┏━━

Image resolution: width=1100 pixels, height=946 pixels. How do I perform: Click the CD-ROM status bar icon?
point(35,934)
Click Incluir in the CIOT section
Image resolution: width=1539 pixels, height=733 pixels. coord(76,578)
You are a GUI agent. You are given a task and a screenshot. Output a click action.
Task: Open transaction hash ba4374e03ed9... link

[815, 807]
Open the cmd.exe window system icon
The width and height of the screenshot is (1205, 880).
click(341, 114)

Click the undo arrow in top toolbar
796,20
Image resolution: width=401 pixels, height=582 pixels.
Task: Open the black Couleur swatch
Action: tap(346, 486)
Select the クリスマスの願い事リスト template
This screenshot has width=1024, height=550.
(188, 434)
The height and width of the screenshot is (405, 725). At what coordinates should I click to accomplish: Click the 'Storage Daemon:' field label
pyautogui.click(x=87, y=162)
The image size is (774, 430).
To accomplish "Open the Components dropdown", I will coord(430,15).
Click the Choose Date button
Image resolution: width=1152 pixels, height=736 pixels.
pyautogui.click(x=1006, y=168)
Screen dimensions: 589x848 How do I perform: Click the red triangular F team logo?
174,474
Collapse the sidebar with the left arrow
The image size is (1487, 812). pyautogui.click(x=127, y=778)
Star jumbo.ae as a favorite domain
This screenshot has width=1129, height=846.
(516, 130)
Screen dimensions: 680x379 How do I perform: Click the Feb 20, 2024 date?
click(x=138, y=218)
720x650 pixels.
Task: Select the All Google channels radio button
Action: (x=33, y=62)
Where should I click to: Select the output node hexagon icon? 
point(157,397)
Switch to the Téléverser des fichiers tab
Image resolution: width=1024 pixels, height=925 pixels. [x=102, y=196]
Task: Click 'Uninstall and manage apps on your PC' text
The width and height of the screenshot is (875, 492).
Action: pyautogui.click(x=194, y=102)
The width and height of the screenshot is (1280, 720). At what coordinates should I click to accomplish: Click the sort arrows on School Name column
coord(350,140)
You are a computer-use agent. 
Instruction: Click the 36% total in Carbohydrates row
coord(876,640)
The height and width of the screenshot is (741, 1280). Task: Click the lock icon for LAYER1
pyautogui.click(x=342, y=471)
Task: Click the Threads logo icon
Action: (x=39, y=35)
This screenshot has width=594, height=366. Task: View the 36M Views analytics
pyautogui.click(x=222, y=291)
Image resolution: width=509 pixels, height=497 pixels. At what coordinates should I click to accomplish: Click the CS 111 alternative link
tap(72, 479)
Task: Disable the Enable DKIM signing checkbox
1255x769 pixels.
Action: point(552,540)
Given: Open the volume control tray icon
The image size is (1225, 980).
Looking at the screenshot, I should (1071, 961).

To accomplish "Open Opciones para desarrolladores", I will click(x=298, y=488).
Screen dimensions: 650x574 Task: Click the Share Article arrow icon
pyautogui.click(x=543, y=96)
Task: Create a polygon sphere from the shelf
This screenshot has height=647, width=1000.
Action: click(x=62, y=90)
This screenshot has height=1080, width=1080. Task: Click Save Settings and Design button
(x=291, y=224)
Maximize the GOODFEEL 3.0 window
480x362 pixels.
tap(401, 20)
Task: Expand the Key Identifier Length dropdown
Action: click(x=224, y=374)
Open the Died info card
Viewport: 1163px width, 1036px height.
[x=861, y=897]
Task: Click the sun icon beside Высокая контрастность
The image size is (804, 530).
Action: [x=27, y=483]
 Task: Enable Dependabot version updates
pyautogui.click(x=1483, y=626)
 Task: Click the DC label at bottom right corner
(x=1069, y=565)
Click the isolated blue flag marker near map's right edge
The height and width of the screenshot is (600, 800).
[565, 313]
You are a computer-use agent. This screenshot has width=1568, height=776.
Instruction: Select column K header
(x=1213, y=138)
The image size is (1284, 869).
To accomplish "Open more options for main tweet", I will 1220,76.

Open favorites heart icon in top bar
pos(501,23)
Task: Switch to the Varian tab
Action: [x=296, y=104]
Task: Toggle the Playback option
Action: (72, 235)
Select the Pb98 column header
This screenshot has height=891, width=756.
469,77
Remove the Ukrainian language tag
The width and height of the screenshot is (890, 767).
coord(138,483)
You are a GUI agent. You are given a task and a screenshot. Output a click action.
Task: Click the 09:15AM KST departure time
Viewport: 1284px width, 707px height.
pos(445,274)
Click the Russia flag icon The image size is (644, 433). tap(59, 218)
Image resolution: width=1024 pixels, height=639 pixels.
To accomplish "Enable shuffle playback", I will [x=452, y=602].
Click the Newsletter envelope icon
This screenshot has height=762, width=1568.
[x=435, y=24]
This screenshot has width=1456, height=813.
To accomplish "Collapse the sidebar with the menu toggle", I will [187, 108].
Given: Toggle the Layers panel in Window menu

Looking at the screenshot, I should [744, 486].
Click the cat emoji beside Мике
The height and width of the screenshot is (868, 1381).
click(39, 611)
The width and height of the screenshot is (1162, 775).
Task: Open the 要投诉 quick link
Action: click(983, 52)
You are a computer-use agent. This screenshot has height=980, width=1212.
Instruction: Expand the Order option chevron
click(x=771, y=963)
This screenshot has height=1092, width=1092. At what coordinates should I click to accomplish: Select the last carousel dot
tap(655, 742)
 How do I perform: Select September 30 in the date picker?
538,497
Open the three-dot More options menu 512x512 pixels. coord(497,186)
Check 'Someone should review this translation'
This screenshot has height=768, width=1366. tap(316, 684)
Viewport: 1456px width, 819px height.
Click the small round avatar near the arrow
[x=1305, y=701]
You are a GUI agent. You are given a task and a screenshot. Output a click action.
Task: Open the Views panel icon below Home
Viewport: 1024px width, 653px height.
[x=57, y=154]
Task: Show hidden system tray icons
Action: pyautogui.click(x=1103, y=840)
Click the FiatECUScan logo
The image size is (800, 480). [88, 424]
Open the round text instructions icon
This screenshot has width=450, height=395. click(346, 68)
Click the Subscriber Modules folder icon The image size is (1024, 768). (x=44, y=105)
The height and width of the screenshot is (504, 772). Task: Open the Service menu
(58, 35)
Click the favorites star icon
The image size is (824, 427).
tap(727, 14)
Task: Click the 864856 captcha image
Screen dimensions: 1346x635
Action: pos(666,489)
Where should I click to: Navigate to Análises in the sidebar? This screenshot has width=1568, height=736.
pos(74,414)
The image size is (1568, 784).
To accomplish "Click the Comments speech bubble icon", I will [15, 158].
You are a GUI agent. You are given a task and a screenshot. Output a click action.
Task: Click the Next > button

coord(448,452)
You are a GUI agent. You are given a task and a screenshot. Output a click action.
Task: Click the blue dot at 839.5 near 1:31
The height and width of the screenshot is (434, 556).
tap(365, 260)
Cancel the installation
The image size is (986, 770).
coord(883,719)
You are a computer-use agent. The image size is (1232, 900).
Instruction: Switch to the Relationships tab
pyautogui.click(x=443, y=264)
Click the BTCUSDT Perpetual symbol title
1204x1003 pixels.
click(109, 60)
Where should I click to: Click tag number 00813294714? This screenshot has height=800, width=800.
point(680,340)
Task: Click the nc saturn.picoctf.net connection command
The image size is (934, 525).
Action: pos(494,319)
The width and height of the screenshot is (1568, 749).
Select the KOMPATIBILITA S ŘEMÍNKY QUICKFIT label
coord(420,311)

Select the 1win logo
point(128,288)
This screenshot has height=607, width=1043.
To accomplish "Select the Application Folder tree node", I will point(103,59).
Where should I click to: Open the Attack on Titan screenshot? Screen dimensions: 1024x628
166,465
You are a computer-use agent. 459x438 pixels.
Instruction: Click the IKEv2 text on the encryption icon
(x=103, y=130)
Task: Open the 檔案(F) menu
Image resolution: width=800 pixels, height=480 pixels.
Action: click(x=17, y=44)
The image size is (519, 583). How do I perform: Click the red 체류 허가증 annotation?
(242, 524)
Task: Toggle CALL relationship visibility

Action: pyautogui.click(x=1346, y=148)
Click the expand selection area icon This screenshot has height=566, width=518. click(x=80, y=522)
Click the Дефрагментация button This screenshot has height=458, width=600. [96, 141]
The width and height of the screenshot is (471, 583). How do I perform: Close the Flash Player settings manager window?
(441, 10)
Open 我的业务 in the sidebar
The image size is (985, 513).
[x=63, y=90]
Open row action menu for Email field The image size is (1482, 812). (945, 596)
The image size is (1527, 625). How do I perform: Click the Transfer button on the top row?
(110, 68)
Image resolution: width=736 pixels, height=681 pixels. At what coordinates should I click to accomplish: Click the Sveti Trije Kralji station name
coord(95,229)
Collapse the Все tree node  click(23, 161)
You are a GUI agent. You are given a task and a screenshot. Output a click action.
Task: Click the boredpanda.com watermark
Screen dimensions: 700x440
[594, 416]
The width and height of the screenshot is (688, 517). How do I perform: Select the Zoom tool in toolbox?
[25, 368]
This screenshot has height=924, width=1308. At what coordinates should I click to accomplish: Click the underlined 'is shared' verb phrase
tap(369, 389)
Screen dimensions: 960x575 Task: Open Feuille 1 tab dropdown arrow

┗━━

Work out how many lines of the entries contain the word "options", and answer with that number alone.

▶ **RESPONSE**
2